With analytics now the craze in the NFL, it’s well known that sacks aren’t the be-all, end-all of evaluating pass rushers.
As recently as a decade ago, that wasn’t the case, but now, pass rushers and some head coaches — including Washington’s Ron Rivera — openly talk about the importance of more consistent stats like quarterback hits and pressures over volatile ones like sacks.
There may not be a player in the NFL more emblematic of the sacks vs. pressures conversation than Washington defensive tackle Jonathan Allen.
Last season, Allen totaled only two sacks in 16 games — a total of 448 pass-rush snaps — compared to the seven sacks he averaged the previous two seasons. Despite the decline in sack production, Washington signed him to a four-year, $72-million contract that netted the University of Alabama product $30 million guaranteed.
Through nine games this season, positive regression has treated Allen kindly, as the fifth-year veteran has a team-high six sacks, an impressive number for an interior defensive lineman.
“He‘s physical at the point of attack, more so than anything else,” Rivera said Monday. “You get a lot of guys that stutter and float looking for an opportunity. Jonathan just goes forward, and the quickest route to the quarterback is straight ahead. And when he‘s doing that, he‘s having success.”
His sack total is tied for 13th in the NFL but is second on a per-game basis for interior defensive linemen, behind only Tennessee’s Jeffery Simmons (7 1/2 sacks).
Fellow Washington defensive tackle Daron Payne said Wednesday that Allen is rushing the quarterback the same as last season but added that he’s been capitalizing on more of his chances.
“I know he works hard, practices hard, rushes hard,” Payne said of Allen. “He’s got a relentless mindset. He’s just been finishing with his opportunities.”
As a rookie in 2017, the former first-round pick played in only five games before his season was cut short due to a Lisfranc foot injury. He tallied eight sacks in 2018 and six in 2019, but his peripherals weren’t as good as his sack total suggested
That flipped in 2020, though, as Allen’s pass-rush win rate was eighth best in the league at 17%, according to Pro Football Focus, and he tallied 47 pressures versus only two sacks. This season, PFF has Allen as its third-highest-rated interior defensive lineman, behind just Pittsburgh’s Cam Heyward and Los Angeles Rams’ Aaron Donald.
In addition to his six sacks this fall, Allen has eight tackles for loss and 20 quarterback hits — already a career high and tied for second most among defensive tackles.

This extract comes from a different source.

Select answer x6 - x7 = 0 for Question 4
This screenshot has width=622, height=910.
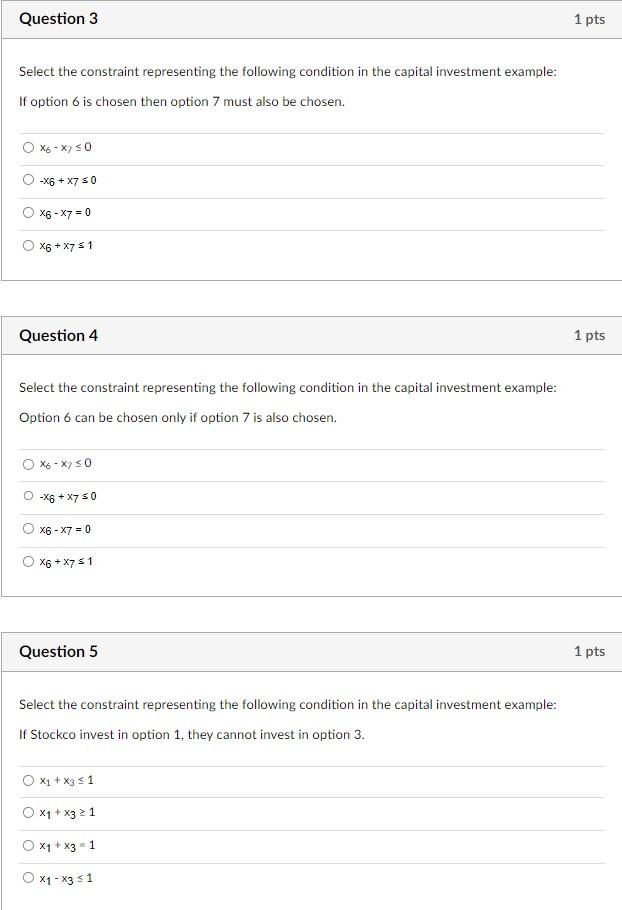pos(29,529)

His ability to pressure the quarterback was evident in this past Sunday’s win over Tampa Bay. While Tom Brady wasn’t sacked in Washington’s 29-19 victory, Allen did pummel the future Hall of Famer on the Buccaneers’ first third down. Later in the game, on Brady’s second interception, Allen’s bull rush pushed his blocker into the pocket, not allowing Brady to fully step into the throw that was picked off by Bobby McCain.

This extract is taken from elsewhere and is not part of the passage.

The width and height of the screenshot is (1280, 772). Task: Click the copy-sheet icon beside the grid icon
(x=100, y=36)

“He’s got a tremendous hump move. I don’t want to compare it to [Hall of Famer] Reggie White’s, but it’s still a pretty good hump move. It gives him a chance to get vertical and get into the quarterback’s lap and cause some problems,” Rivera said. “I think his hit on the first third down, I think was a little bit of a disruptor. I think it’s really kind of helped our guys get going.”
With edge rusher Chase Young out for the season with a torn ACL and defensive end Montez Sweat on injured reserve with a broken jaw, Washington will be leaning on Allen even more in the final eight weeks of the season.
Following Sunday’s victory, Allen said the key for the defense is to eliminate the “stupid mistakes” and to be more consistent.
“What separates the good teams from the bad teams is being able to do this on a weekly basis,” Allen said. “We are super excited and happy we were able to do it [against Tampa Bay], but it doesn’t mean much if you can’t do it next week and the week after that.”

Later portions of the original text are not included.